With 50 years of constant evolution and innovation, Lockheed Martin has a trusted history of producing, integrating, and delivering radars and combat systems. Lockheed Martin and the Aegis Combat System continue to keep pace with evolving integrated air and missile threats, introducing new capabilities to create the latest generation of advanced solid state technologies, integrated with the Aegis system, to provide world-class defense and ensure future safety and security.
The Aegis Combat System is an American integrated naval weapons system developed by the Missile and Surface Radar Division of RCA, and now produced by Lockheed Martin. It uses powerful computer and radar technology to track and guide weapons to destroy enemy targets. Initially used by the United States Navy, Aegis is now used also by the Japan Maritime Self-Defense Force, Spanish Navy, Royal Norwegian Navy, Republic of Korea Navy and Royal Australian Navy. Over 100 Aegis-equipped ships have been deployed. It is also part of NATO’s European missile defence system.

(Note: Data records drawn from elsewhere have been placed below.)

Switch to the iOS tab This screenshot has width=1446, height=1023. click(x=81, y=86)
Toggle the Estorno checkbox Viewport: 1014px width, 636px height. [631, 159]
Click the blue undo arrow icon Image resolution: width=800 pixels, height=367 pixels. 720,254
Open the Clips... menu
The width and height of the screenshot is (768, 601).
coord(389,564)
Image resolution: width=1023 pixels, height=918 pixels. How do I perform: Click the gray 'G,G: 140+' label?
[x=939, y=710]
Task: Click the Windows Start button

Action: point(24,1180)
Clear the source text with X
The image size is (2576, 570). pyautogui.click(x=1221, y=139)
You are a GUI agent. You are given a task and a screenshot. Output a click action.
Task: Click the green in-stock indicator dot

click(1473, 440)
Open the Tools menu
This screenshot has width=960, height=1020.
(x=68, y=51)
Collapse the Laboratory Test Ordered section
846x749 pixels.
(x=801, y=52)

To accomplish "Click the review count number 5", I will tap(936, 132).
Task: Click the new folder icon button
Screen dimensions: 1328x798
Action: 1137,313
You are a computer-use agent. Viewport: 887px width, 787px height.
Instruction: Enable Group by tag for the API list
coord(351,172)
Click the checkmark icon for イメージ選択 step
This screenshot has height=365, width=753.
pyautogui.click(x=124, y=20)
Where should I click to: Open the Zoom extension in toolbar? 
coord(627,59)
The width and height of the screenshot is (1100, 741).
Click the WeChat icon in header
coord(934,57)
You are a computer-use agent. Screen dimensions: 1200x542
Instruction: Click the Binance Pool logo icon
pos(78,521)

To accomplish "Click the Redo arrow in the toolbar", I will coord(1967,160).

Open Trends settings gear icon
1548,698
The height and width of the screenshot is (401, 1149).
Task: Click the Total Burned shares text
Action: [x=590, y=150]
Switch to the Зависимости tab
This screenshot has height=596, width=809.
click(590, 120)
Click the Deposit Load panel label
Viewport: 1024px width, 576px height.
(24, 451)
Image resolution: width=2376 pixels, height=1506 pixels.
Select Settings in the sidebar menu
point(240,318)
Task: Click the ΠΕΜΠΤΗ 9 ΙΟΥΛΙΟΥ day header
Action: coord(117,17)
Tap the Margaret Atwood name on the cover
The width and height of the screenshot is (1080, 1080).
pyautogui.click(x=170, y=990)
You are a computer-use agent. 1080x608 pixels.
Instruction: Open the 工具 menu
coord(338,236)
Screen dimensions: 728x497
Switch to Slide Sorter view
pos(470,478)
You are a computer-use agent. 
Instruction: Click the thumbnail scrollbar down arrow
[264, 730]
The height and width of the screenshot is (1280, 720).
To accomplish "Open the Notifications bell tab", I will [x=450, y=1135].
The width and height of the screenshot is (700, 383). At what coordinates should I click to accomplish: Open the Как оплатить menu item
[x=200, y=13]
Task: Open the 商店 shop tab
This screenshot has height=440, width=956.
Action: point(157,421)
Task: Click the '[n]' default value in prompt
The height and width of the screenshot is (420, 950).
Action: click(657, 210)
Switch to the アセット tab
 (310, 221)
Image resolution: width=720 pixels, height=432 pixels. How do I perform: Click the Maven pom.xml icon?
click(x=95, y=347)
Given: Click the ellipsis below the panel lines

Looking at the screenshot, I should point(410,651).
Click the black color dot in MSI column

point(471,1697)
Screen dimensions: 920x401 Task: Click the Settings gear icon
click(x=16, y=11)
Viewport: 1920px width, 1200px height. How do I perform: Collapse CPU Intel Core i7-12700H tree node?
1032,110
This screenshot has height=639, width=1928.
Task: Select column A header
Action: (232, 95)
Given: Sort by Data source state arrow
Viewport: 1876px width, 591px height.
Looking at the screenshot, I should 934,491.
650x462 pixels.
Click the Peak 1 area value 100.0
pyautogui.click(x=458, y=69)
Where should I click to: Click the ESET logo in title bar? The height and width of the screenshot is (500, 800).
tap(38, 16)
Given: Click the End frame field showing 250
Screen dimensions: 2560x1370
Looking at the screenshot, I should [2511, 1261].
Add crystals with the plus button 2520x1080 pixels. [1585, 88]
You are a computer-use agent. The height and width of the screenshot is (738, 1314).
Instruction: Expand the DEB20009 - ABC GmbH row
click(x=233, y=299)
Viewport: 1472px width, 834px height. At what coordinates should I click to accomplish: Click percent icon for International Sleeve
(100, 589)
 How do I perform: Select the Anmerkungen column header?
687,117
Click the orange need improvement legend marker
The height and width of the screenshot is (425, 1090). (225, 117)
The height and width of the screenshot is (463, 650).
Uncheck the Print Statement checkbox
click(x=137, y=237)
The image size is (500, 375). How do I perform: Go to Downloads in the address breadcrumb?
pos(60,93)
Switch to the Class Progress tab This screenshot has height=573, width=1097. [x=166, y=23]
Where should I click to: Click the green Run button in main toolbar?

The US Navy decided to develop a program to defend ships from anti-ship missile threats. An Advanced Surface Missile System (ASMS) was promulgated and an engineering development program was initiated in 1964 to meet the requirements. ASMS was renamed “Aegis” in December 1969 after the aegis, the shield of the Greek god Zeus. The name was suggested by Captain L. J. Stecher, a former Tartar Weapon System manager, after an internal U.S. Navy contest to name the ASMS program was initiated. The main manufacturer of the Aegis Combat System, Lockheed Martin, makes no mention of the name Aegis being an acronym, nor does the U.S. Navy.
The first Engineering Development Model (EDM-1) was installed in a test ship, USS Norton Sound, in 1973. The first cruiser of this class was USS Ticonderoga, which used two twin-armed Mark-26 missile launchers, fore and aft. The commissioning of the sixth ship of the class, USS Bunker Hill opened a new era in surface warfare as the first Aegis ship outfitted with the Martin Marietta Mark-41 Vertical Launching System (VLS), allowing a wider missile selection, more firepower, and survivability. The improved AN/SPY-1B radar went to sea in USS Princeton, ushering in another advance in Aegis capabilities. USS Chosin introduced the AN/UYK-43/44 computers, which provide increased processing capabilities.